‘They viewed these girls as an astronomer would look through a telescope at planets.” That’s how MP Simon Danczuk brilliantly, savagely describes the attitude of social service bosses towards victims of abuse in his constituency of Rochdale. Rochdale, Jimmy Saville, now Rotherham, these child sex abuse scandals should be shaking the government of Britain to its foundations. Instead we have hand-wringing and inquiries, no doubt we’ll see new rules and new guidelines, but real change seems as distant as ever. We still seem to view the world from outer space.
Rotherham reveals three things.
Firstly, as Danczuk says, Britain is governed by people who care more about theory than practice. Too many of our senior administrators follow rules and tick boxes but have no common sense and precious little civility. Too many of our politicians share the same approach, getting obsessed by abstractions rather than things that really work. They’ve both been created by a culture of fear, in which job security depends on wrapping yourself up in red tape, meeting targets, and getting decent headline however bad things might be in the real world.
Compliance beats compassion; due process matters more than doing the right thing. Initiative and common sense have been annihilated in the hunt for a good score or good soundbite.
Second, this is a world where challenge, dissent and argument are silenced, where meaningless worlds like ‘improvement’ and ‘excellence’ are wielded by senior managers – and their political leaders – to assert power. Four years ago a UNISON report said 75% of employees felt bullying was a serious problem in Rotherham social services. Children were ‘treated as numbers’; social workers ‘pressurised just to turn the clients through a mill’. The response of this council, this Labour council to such a damning indictment, was simple denial. The pressure came from desperation to meet the abstract targets needed to get three stars from central inspectors, the Care Quality Commission. Rotherham was made to conform to a set of abstract measures which might have been dreamt up from a distant planet. In space, no-one can hear you scream.

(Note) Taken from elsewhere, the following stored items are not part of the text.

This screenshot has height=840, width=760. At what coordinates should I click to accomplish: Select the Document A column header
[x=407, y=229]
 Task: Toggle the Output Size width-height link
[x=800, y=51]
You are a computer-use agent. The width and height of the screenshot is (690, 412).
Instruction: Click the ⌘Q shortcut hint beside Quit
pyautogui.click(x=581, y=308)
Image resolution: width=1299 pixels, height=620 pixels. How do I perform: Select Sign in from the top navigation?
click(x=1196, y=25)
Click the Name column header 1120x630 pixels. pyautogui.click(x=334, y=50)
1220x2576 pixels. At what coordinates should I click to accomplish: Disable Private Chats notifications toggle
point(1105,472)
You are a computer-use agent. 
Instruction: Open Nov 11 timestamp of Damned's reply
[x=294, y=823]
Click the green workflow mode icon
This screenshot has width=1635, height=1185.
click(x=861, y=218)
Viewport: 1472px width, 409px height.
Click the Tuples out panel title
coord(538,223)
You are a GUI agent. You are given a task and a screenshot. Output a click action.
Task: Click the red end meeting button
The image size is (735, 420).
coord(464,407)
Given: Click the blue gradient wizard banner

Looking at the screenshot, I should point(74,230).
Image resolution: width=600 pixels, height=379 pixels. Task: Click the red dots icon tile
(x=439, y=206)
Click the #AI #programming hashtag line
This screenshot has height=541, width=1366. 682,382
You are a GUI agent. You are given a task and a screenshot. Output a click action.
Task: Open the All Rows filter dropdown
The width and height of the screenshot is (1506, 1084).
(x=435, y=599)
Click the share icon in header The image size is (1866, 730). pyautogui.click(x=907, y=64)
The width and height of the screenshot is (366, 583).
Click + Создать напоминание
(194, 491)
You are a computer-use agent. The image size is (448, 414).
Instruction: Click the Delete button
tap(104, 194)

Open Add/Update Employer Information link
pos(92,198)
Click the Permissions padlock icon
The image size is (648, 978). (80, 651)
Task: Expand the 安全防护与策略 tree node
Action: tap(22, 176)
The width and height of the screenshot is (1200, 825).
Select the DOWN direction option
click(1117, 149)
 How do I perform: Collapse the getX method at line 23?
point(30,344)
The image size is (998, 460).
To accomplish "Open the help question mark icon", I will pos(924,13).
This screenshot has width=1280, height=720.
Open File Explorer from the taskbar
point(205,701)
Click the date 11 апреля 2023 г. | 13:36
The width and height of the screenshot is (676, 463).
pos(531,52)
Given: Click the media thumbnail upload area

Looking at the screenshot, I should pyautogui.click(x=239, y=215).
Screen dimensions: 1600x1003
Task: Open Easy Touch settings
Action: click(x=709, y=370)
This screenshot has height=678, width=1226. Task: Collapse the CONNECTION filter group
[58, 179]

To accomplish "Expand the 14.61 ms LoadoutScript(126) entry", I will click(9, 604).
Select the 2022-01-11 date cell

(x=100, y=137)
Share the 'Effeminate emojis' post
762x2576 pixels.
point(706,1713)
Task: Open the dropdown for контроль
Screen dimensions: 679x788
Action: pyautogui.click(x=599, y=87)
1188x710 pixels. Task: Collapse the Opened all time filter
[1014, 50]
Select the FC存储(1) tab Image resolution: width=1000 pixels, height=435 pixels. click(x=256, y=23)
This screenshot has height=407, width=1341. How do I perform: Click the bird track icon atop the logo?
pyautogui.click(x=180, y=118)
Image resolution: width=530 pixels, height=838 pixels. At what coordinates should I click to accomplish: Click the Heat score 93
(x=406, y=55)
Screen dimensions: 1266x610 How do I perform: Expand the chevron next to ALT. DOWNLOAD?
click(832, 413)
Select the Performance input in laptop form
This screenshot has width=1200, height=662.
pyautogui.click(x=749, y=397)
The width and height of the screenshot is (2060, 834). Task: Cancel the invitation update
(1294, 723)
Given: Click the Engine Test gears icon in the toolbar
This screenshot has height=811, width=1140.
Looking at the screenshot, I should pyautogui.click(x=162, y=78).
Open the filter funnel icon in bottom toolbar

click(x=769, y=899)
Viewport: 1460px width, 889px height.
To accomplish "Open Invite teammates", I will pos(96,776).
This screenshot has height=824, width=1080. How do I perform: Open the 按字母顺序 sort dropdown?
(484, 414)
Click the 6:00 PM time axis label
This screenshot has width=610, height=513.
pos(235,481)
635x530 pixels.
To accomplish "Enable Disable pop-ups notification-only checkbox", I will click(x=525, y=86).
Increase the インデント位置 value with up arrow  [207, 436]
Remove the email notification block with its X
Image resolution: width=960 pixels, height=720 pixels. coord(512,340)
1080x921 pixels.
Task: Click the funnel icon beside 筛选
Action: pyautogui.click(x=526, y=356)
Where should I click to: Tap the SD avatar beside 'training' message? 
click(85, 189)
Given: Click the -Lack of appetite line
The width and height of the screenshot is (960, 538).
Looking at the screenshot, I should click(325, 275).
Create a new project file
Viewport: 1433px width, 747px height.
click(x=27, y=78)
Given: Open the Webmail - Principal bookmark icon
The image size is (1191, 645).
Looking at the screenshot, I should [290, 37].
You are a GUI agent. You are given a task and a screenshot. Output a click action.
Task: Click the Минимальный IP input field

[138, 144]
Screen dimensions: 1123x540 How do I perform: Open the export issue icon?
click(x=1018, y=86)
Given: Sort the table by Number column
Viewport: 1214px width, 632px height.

Third, and most importantly, is the total absence of any shared sense of citizenship, any real common life. Complaints about ‘political correctness’ are partly right. But the trouble is far deeper, it’s with an elitist attitude that assumes other people are so radically different they don’t deserve to be treated as decent human beings. The result is moral blindness: Pakistanis are not treated as accountable for rape (‘it’s cultural’), the complaints of working class girls are not worth listening to (cultural too, perhaps?). What cuts through all this is the sense different groups aren’t worth listening to. Society seems to be a series of separate blocs that don’t communicate, and are managed by the bureaucrats. ‘Multiculturalism’, as Slavoj Zizek puts it, “turns into a form of legally regulated mutual ignorance or hatred.”
I was a councillor for four years in a London borough that shared some of the same demographic characteristics as Rotherham. There was no sex abuse crisis, but my experience makes what happened in Rotherham plausible. My political masters thought what mattered most was how many stars their services got in the next inspection. Local democracy seemed to be a platform for senior officers and politicians to prove how good they were at meeting central government criteria. There was no attempt to engage with challenging voices which came from outside. This was a council on the edge. In my first week I discovered the child protection register could be edited by every member of the council’s staff, and blew the whistle on a big corruption case. But our job was to shut up and tell everyone how marvelous it all was.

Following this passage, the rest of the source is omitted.